### AUSZUG
* * * * * * * * *

(© Henning Rogge/Deichtorhallen Hamburg )

Vertrag läuft aus: Was wird aus der Sammlung Falckenberg?

Bezirkspolitiker und Einwohner Harburgs sind sich einig: Die private Sammlung Falckenberg soll im Süden von Hamburg bleiben – auch wenn der Vertrag 2023 ausläuft.

Die Sammlung Falckenberg zählt zweifellos zu den kulturellen Schmuckstücken in Hamburg-Harburg. Seit 2001 residiert die Privatsammlung des Unternehmers Harald Falckenberg in einer ehemaligen Fabrikhalle der Phoenix-Werke. Der Kunstsammler hatte die Werkshalle 2008 dafür extra umbauen lassen, um einen würdigen Rahmen für die rund 2.000 Exponate zu schaffen. Die Stücke will Falckenberg der Freien und Hansestadt Hamburg überlassen. Diese sollen aber möglichst am aktuellen Standort bleiben. Doch das könnte Probleme mich sich bringen. In der Harburger Bezirksversammlung wurde vonseiten der Behörde für Kultur und Medien (BKM) angedeutet, dass die aktuellen Ausstellungsräume eigentlich einer Überholung bedürfen. Doch das Budget der BKM würde dafür möglicherweise nicht ausreichen, wenn noch ein eventueller Kaufpreis hinzukommt.

* * * * * * * * *

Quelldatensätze

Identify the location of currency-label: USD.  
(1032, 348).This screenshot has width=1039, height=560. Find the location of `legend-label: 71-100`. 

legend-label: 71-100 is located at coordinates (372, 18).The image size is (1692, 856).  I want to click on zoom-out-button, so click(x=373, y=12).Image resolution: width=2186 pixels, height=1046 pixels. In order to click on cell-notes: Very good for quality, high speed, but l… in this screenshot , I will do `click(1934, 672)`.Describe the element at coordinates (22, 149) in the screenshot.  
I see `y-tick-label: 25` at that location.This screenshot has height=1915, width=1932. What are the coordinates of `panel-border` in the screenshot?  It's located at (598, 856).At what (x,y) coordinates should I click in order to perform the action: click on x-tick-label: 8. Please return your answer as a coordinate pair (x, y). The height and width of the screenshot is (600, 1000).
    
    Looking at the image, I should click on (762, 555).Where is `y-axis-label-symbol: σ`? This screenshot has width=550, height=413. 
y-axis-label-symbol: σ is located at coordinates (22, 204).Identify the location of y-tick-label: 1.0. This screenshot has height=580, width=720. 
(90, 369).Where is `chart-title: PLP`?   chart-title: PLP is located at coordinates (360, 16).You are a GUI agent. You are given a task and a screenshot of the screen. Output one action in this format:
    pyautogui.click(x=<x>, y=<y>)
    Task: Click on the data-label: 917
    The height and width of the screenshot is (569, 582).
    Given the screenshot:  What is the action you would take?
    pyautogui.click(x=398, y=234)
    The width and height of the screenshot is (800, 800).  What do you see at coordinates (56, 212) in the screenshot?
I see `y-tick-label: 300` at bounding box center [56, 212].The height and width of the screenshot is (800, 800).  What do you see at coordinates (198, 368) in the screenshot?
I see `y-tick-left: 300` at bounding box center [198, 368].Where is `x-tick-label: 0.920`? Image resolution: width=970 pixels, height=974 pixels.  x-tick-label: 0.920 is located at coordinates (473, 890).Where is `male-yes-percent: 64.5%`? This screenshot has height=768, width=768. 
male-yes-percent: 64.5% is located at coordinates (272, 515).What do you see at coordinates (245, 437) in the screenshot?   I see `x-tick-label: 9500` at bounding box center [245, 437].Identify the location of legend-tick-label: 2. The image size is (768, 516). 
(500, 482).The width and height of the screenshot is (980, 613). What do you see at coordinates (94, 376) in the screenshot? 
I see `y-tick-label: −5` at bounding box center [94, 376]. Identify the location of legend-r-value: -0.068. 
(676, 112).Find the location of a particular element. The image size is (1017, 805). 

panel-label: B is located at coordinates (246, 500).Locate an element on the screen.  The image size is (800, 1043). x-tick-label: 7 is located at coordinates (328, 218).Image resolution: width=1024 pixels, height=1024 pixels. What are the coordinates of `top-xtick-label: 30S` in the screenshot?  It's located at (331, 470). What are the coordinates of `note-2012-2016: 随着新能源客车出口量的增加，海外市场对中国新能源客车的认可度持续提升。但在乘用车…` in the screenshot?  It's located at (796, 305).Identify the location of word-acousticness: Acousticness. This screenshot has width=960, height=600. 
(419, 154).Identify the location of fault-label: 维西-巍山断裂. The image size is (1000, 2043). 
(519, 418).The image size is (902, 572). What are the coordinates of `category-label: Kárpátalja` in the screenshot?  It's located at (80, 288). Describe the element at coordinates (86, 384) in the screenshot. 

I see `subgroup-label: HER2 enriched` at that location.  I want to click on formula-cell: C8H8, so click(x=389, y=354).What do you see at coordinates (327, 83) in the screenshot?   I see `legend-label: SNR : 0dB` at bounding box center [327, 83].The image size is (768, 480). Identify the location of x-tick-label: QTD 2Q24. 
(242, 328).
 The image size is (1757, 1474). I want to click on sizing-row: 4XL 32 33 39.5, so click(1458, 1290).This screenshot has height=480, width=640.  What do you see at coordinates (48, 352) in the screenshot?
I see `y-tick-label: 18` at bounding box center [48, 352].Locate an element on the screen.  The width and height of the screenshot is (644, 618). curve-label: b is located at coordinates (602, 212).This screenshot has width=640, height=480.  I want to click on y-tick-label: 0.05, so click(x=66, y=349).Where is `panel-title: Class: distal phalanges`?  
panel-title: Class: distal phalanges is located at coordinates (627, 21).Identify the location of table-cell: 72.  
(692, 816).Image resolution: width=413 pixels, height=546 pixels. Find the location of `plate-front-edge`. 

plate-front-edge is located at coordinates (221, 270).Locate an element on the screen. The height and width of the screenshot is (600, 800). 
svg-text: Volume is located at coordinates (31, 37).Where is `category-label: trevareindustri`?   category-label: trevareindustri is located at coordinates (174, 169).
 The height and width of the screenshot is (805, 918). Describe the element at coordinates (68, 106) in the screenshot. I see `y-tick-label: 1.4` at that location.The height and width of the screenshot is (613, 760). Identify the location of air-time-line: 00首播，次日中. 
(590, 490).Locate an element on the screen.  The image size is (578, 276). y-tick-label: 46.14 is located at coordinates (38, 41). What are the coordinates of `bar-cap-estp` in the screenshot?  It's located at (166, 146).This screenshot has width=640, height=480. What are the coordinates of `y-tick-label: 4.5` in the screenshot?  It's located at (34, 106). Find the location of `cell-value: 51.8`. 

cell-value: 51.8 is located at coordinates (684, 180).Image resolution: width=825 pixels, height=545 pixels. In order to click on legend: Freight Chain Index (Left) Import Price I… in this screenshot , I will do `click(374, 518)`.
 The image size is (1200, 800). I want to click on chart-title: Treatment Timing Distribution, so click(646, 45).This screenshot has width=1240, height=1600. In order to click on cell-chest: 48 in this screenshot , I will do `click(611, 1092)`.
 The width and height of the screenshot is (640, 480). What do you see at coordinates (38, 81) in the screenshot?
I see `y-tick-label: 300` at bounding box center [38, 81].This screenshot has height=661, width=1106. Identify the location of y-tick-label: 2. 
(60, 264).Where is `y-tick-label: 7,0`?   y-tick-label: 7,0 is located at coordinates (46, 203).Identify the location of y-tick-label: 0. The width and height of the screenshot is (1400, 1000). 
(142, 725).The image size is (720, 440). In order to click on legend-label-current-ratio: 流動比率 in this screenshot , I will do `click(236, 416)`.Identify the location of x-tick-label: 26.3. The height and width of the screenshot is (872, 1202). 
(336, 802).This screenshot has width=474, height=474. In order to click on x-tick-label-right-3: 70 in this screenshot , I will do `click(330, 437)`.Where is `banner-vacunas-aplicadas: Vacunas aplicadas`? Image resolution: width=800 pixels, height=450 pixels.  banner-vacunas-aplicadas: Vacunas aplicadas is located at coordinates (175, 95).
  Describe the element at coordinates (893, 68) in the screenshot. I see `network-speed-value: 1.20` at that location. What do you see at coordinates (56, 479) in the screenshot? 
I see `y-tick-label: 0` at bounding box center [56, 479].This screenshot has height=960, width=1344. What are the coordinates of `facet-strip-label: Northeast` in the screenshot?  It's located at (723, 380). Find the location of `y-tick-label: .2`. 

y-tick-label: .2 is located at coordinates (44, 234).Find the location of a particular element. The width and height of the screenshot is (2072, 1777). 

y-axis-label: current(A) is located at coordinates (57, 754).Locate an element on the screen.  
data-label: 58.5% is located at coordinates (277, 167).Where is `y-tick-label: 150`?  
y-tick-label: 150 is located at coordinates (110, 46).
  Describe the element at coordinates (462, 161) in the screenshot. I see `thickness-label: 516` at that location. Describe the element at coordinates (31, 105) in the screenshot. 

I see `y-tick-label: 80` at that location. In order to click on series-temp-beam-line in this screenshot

* * * * * * * * *

### ZUR AUFGABE
Führe den Artikel über die Zukunft der Sammlung Falckenberg im Anschluss an seinen letzten Satz weiter.

### MUSTERLÖSUNG
Sammlung Falckenberg soll bleiben

Angestoßen hatte die Diskussion über den Verbleib der Sammlung Falckenberg die Fraktion der Neuen Liberalen. Auch sie setzt sich dafür ein. Ebenso Vertreter der CDU, der Grünen und der SPD. So sagte der SPD-Bundestagsabgeordnete für Harburg, Metin Hakverdi, dem Hamburger Abendblatt: "Der Hamburger Süden wird nördlich der Elbe wenig wahrgenommen". Und weiter: "Die Sammlung Falckenberg wirkt diesem Phänomen entgegen." Seine Partei bereite daher einen Antrag für die nächste Bezirksversammlung vor, in der der Verbleib der Sammlung Falckenberg in Harburg gefordert werde.